The “Happy Days” lawsuit, one of the most publicized of the TV cases, may very well be settled before a scheduled July 17 trial. Henry Winkler and Ron Howard are not part of the suit, which Williams, Most, Moran, Ross and Patricia Bosley (widow of Tom Bosley) filed last year seeking at least $10 million, noting their likenesses used for homevideo sales and on T-shirts, board games, greeting cards and slot machines. They claim that CBS and Paramount kept them in the dark by failing to provide revenue statements.
CBS and Paramount denied the claims but acknowledge that they “misidentified” the Fonz wallet as containing only the image of Winkler and therefore was issuing checks for the grand total of $25.75 each. They also claimed in court documents that other merchandising revenue from a series of action figures was excluded by the statute of limitations. Last year, a judge threw out the punitive damages portion of the case.
Nevertheless, a Los Angeles judge ruled in June that the case could go forward. One of the central questions is whether the actors were entitled to potentially lucrative merchandising revenue. The cast members say the DVDs count as merchandising and were therefore covered by their contracts; CBS contends the DVDs were not merchandising but homevideo, covered by royalty payments in guild basic agreements. Judge Elizabeth Allen White said the latter argument was “convoluted.”
Jonathan Faber, head of the Luminary Group, which specializes in licensing the likenesses of celebrities past and present, said there’s good reason for claims being brought many years after the fact. “I don’t think it is a change in the law; I think it is a rising level of awareness,” he said. “One actor brings a claim and another says, ‘I may be similarly situated. I may have an issue.’?”
There’s also another obvious attraction for a performer bringing a case rooted in his right of publicity: the publicity.
Jon Pfeiffer, the attorney who brought the “Happy Days” suit, said he was surprised by the level of coverage, on CNN and elsewhere, after the suit was filed last year. And he said that after the filing, CBS and Paramount made other payments to the actors for other merchandise, not just the Fonz wallet.
Pfeiffer read the comments that people have left on Web stories about the case and says they “give a pretty good temperature reading for the public’s feeling about the suit.”
Consultants have long talked of the advantage a celebrity has before a sympathetic jury going up against a faceless studio — and the advantage may be especially keen when the famous figure is someone who evokes warm and fuzzy feelings of nostalgia.
Sony, for instance, is seeking to compel arbitration in Cassidy’s case, while his legal team, seeking a jury trial, has not been shy about characterizing it as a “swindle” hatched by the studio to get the teen idol to sign the contract in 1971.
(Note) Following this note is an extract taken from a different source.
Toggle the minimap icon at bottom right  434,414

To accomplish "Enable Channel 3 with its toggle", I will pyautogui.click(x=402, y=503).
Cassidy’s suit claims the contract gave him not only a stake in merchandising bearing his likeness, but 7.5% of the net proceeds from the exhibition of the show and exploitation of underlying property rights, including all other merchandise. Sony claims that all of the merchandising revenue owed Cassidy was accounted for back in the ’70s, while he points to more recent DVDs bearing his image.
Clearly, the show and its merchandising are culturally important more than four decades later. Cassidy’s suit notes that the lunchbox, featuring a Thermos bearing the image of Keith Partridge, “now has its rightful place in our country’s Smithsonian Institution.”